Repeat exactly the line with "Task: Like the tweet with the heart icon" and each line after it to the end of the data below; pictures stay out.

Excerpted records: Begin

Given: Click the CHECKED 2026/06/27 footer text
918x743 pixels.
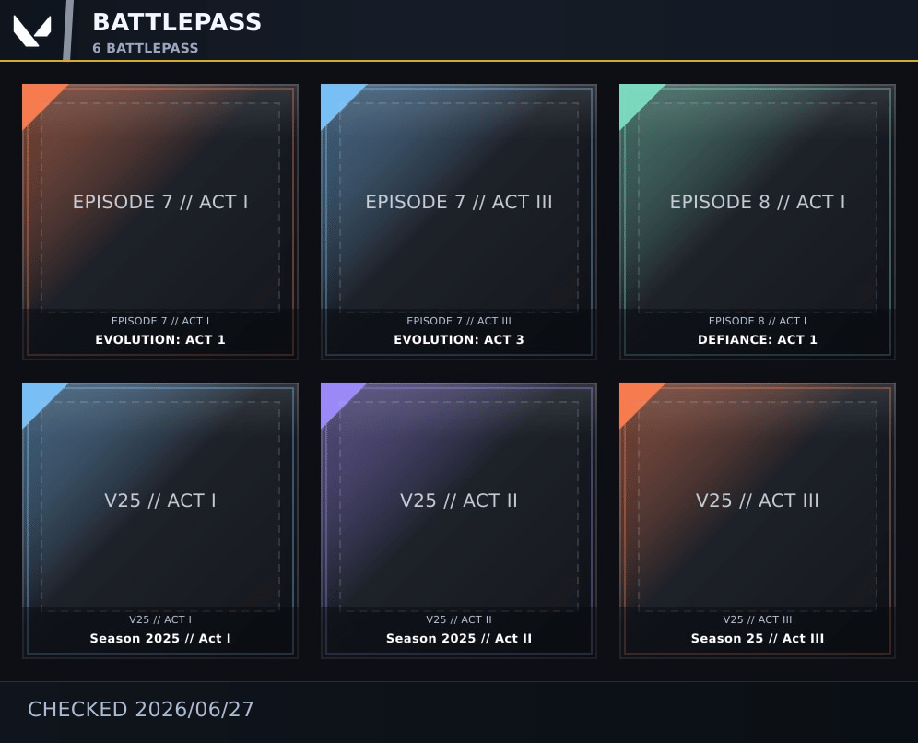Looking at the screenshot, I should [x=140, y=709].
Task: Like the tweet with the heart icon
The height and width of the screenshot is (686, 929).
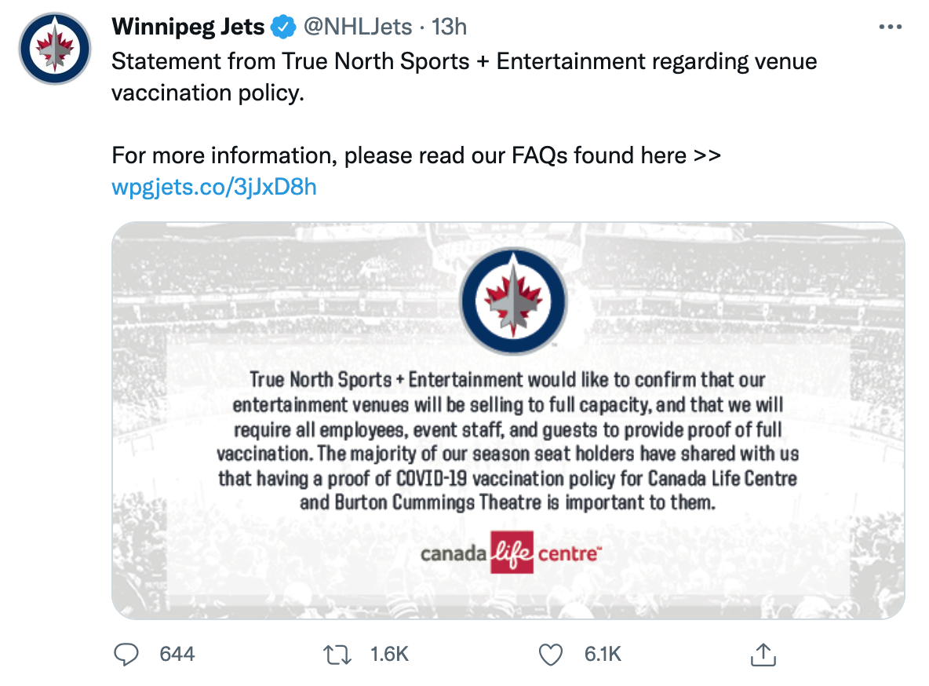Action: tap(550, 655)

Excerpted records: End

**Result of this exercise**
Task: Like the tweet with the heart icon
The height and width of the screenshot is (686, 929).
Action: tap(550, 655)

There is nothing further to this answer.